Beşiktaş ile Fenerbahçe arasındaki derbi maçın tartışmaları daha uzun zaman süreceğe benziyor. Öncelikle bu maçta oyun alanında iki takım adına da futbol adına iyi niyetli olmayan bazı futbolcuların ve bunlara göz yuman ve zamanında önlem alamayan hakem Ali Palabıyık’ın bu olayların oluşmasında başrol oynadıklarını söylemek isterim.
Derbi maçları yöneten hakemler için başarılı olmanın yolu oyunu kontrol altında tutmak ve kartlarını zamanında göstererek olası olayları önlemekten geçer.
İşte hakem Ali Palabıyık, oyunun hemen başlarında Van Persie ile Oğuzhan arasındaki futbol dışı itişmelere zamanında müdahale edip birer sarı kart gösterse yaşanan pek çok olayın da önüne geçmiş olurdu. Maçta yaşanan diğer yanlışlar ise
- Van Persie’nin topsuz alanda rakibi Tosic’in baldırına bilerek ayak tabanı ile basması ve bunun hakem tarafından görülmeyerek cezası kalması. (Van Persie’nin rakip seyirciye dil çıkartması ve elini şortunun içine sokup hareket yapması.)
-Bu hareketin devamında da Tosic’in bir profesyonel gibi davranmayarak Van Persi’ye kafa atması, kırmızı kart gördükten sonra sportmenlik dışı hareketlerine devam etmesi ve sonrasında yasak olmasına rağmen akreditasyon alanına girmesi.
-Şenol Güneş gibi deneyimli bir hocanın kendisini kontrol edemeyip Fenerbahçeli Kjaer’in suratını sıkması.
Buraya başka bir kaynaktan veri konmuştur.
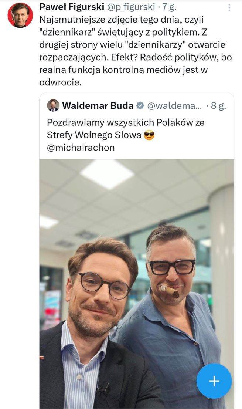Screen dimensions: 242x409
Task: Tap Waldemar Buda's small profile avatar
Action: click(53, 105)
-Kendini bilmez bazı ev sahibi ekip taraftarının saha içine girmeleri ve oyun alanına atılan yabancı maddelerden dolayı Fenerbahçe yetkilisi Hasan Çetinkaya’nın kafasının yarılması.
- Beşiktaş Kulübü Başkanının kaybettikleri ve elendikleri maç sonrası Ziraat Türkiye Kupası için “süt kupası” diyerek alay etmesi.
Yaşanan futbol dışı bu kadar yanlış- tan sonra olaylara karışan futbolcuların ve kulüp yetkililerinin TFF tarafından futbol disiplin talimatının maddelerine uygun bir şekilde PFDK’ya sevk edildikleri gördük.
Özellikle Tosic’in de kırmızı kart gördükten sonra akreditasyon alanına girip maç seyretmesi nedeniyle futbol disiplin talimatının 47. Maddesine göre değil de 36. Maddesine göre PFDK’ya sevk edilmesi bence de doğrudur.